荜茇酰胺通过靶向TrxR1来上调ROS发挥抗肝癌的作用和机制研究

Piperlongumine (PL) is a natural product isolated from medicinal plants, was recently identified as selectively toxic to cancer cells mainly through generation of ROS. However, PL has not yet been tested in hepatocellular carcinoma (HCC), and the exact target of PL remains unclear. Our previous research showed that TrxR1, the critical enzyme in regulating ROS levels, was overexpressed in human HCC. Meanwhile, we found that PL could induced significant apoptosis, and increases the level of ROS, along with inhibition of TrxR1 activity in HCC cells. Therefore, we hypothesized that PL selectively kills HCC cells by targeting the TrxR1 to increase ROS generation. .This project plans to identify TrxR1 is the direct target of PL at the molecular level, and clarify the signaling pathways of apoptosis through activating ROS and targeting TrxR1 protein in HCC cells. Furthermore, we will verify the anti-tumor activity of PL against HCC and the impact of TrxR1 on the development of HCC in vivo. Ultimately, we propose to analyze correlation between the development of HCC and TrxR1 by associating with clinical tissue samples. This research project will make a valuable contribution to the evidence base about TrxR1 as a direct target of PL, approach to clarify the molecular anti-hepatoma mechanisms of PL, and provide a novel target for the treatment of HCC.

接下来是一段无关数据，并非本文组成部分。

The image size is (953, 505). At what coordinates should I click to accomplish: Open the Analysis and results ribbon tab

荜茇酰胺是重要的中药单体化合物，对多种肿瘤细胞具有抑制活性，主要通过激活ROS来诱导肿瘤细胞凋亡。但它的直接作用靶点尚不明确，它对肝癌的作用尚无报道。TrxR1是调节ROS的重要蛋白酶，我们前期研究发现其在人肝癌组织中高表达；同时，前期研究还发现荜茇酰胺在肝癌细胞中能够明显诱导凋亡、上调ROS水平，并伴随着对TrxR1活性的抑制。我们推测，荜茇酰胺可能是通过靶向TrxR1来上调ROS水平、发挥抗肝癌作用。本项目拟在分子层面验证TrxR1为荜茇酰胺的直接作用靶点；在细胞层面上深入阐明TrxR1和ROS介导荜茇酰胺抗肝癌活性的分子机制和信号通路；在动物体内验证荜茇酰胺的抗肝癌活性和TrxR1对肝癌发生发展的影响；最后结合临床组织样本分析TrxR1与肝癌发生发展的相关性。本课题将确证TrxR1为荜茇酰胺的直接作用靶点，阐明荜茇酰胺抗肝癌的分子机制，同时为TrxR1作为肝癌治疗的靶点提供新的依据。

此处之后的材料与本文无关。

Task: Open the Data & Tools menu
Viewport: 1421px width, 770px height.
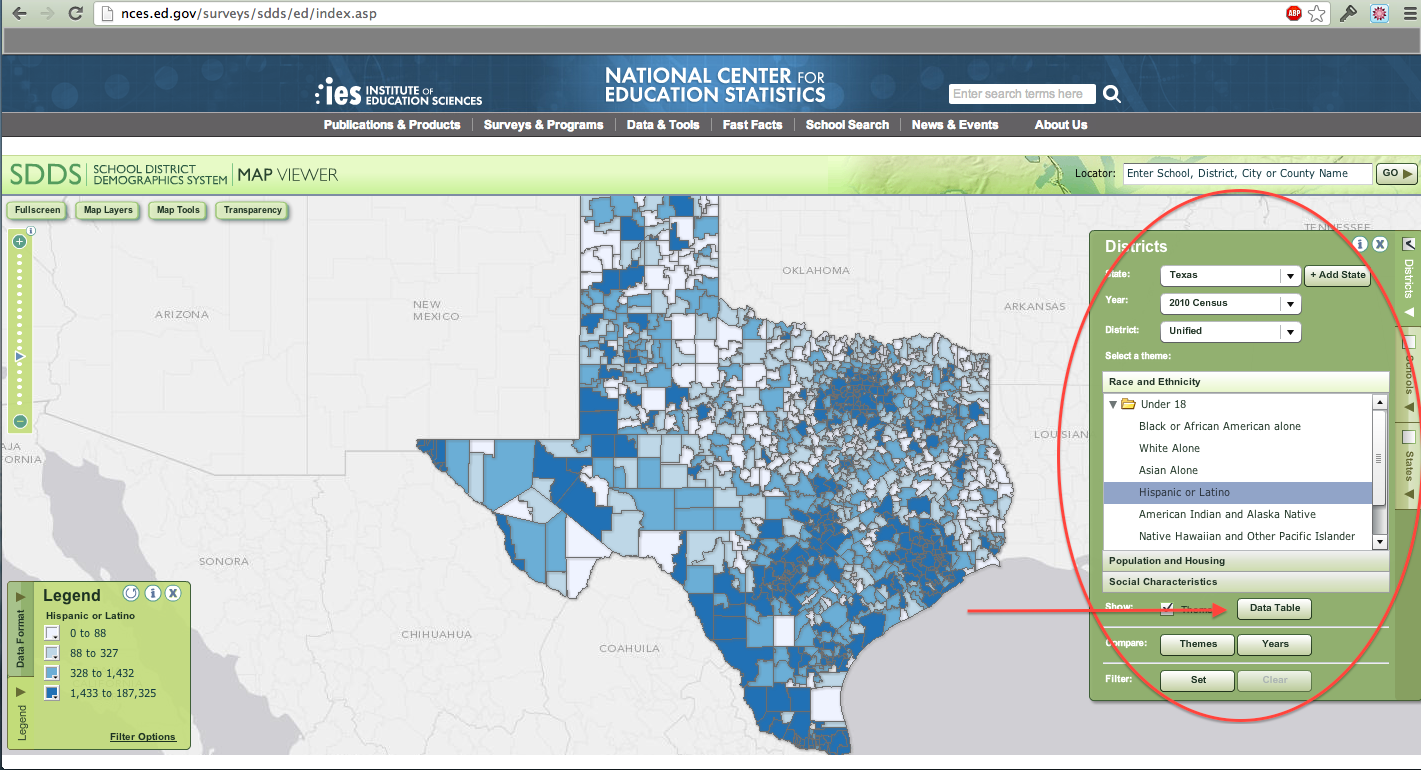Action: pos(663,124)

荜茇酰胺是重要的中药单体化合物，对多种肿瘤细胞表现出较强的选择性活性抑制，在抗肿瘤方面极具应用潜力，但其对肝癌的作用尚不清楚，且潜在的作用靶点及分子调控机制仍未知。基于项目组前期研究结果我们推测TrxR1和ROS在荜茇酰胺的抗肝癌调控中可能起关键作用。为进一步确认荜茇酰胺的抗肝癌分子作用机制，围绕荜茇酰胺和肝癌主要开展了以下研究内容：（1）验证ROS在荜茇酰胺抗肝癌活性中的作用；（2）细胞和分子层面上确证TrxR1是荜茇酰胺的直接作用靶点；（3）阐明荜茇酰胺通过抑制TrxR1诱导肝癌细胞凋亡的下游分子作用机制；（4）动物层面验证荜茇酰胺的抗肝癌效果及其机制；（5）临床肝癌组织中TrxR1的表达和活性与肝癌疾病进程的相关性。研究结果明确了荜茇酰胺可靶向抑制TrxR1酶的活性并增加肿瘤细胞内ROS水平，从而激活内质网应激途径最终诱导肝癌细胞凋亡，其可作为潜在的抗肝癌药物，也进一步确证了TrxR1是肝癌的重要药靶。同时，对荜茇酰胺在转录层面对肝癌疾病进程的影响也进行了探索，发现荜茇酰胺能够诱导LINC01391上调来抑制HCC细胞增殖，进一步深入研究发现LINC01391是通过ICAT抑制Wnt/β-catenin途径并发挥抗肝癌作用。不仅如此，依托本项目还研究确认microRNA-590-5p/YAP1轴、CPEB1以及NEAT1等多个不同的作用靶点在肝癌疾病进程中扮演了重要角色。本项目的研究成果为肝癌的诊疗提供了新的思路以及多个新的药物干预靶点。